REQUIRED WORK:
Find "You are a GUI" in the material, then return exactly the line containing it and all lines after it to the end, leaving out pictures.

RECORDS SHOWN:
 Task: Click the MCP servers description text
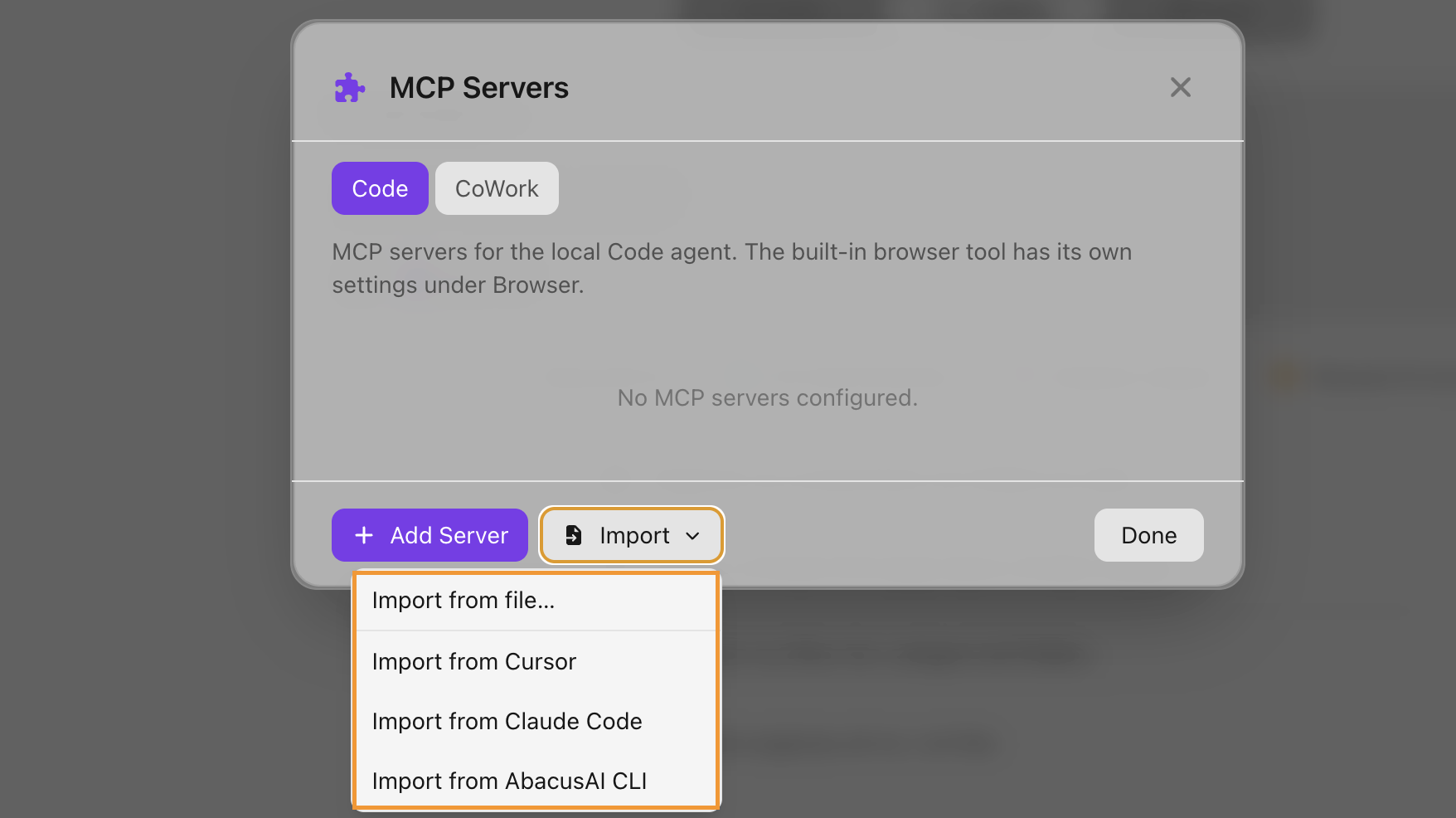(x=731, y=268)
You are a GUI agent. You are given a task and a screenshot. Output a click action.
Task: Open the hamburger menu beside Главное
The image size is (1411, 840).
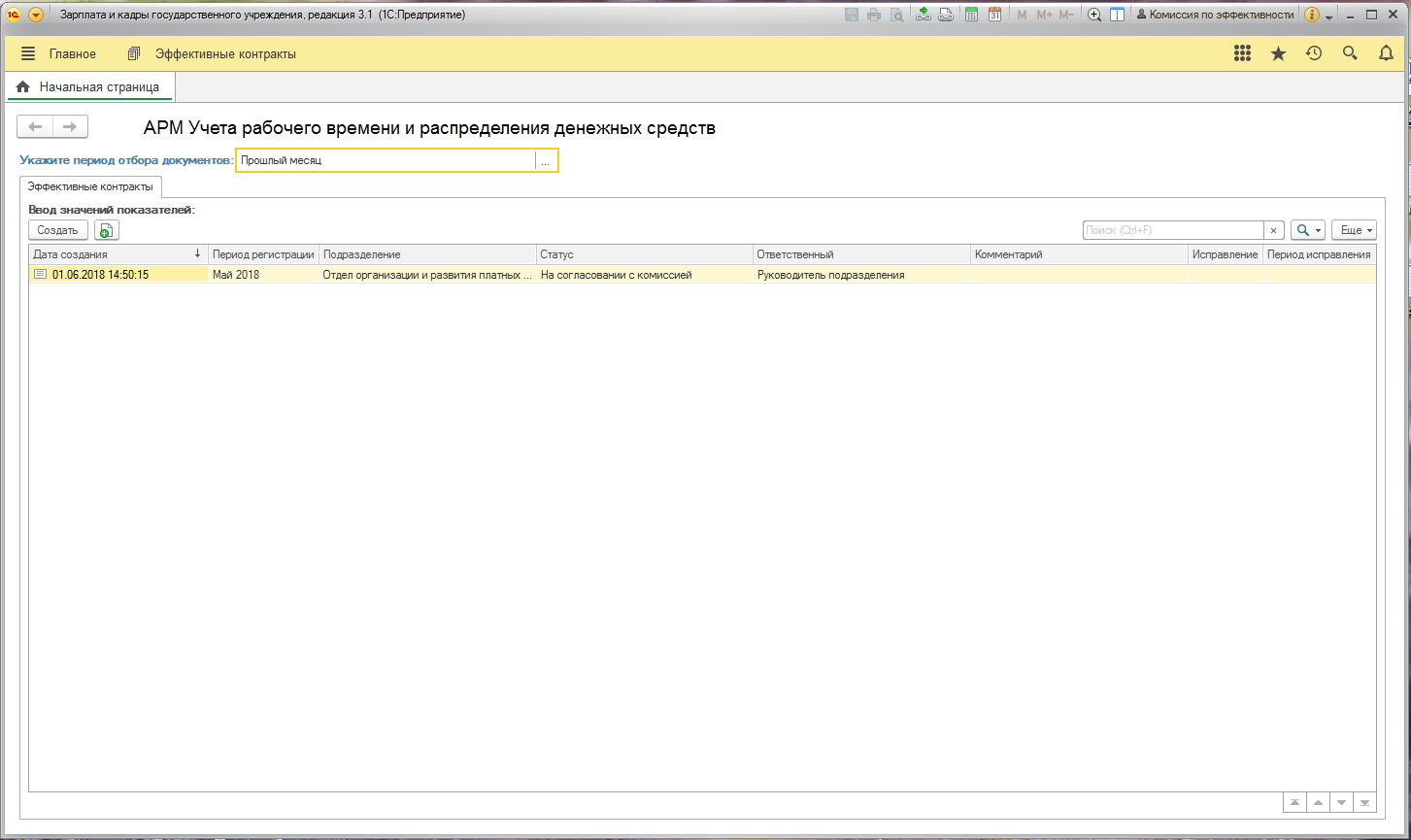(x=28, y=54)
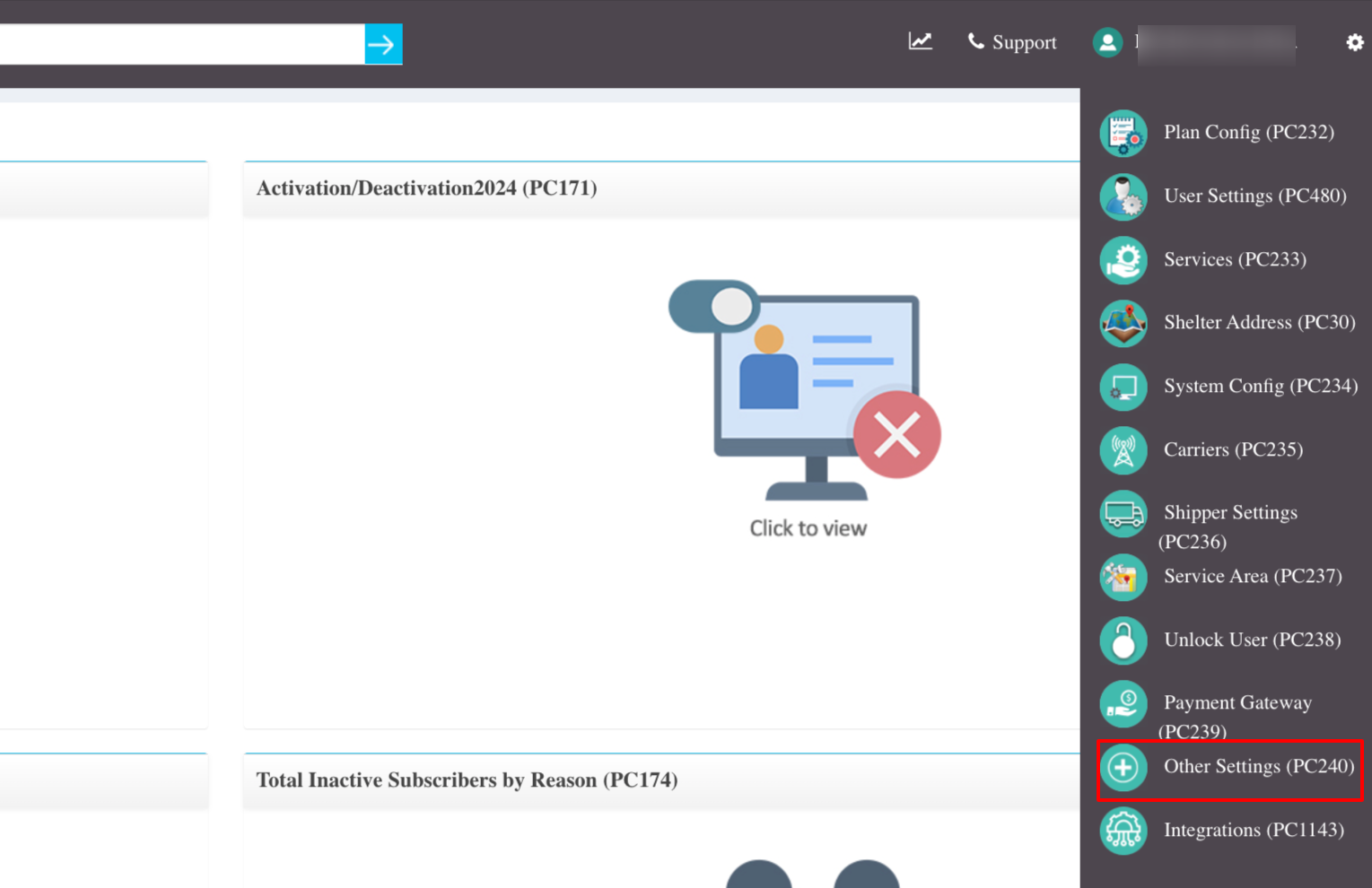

EXERCISE RESPONSE:
You are a GUI agent. You are given a task and a screenshot. Output a click action.
Task: Open the hamburger menu beside Главное
The image size is (1411, 840).
(x=28, y=54)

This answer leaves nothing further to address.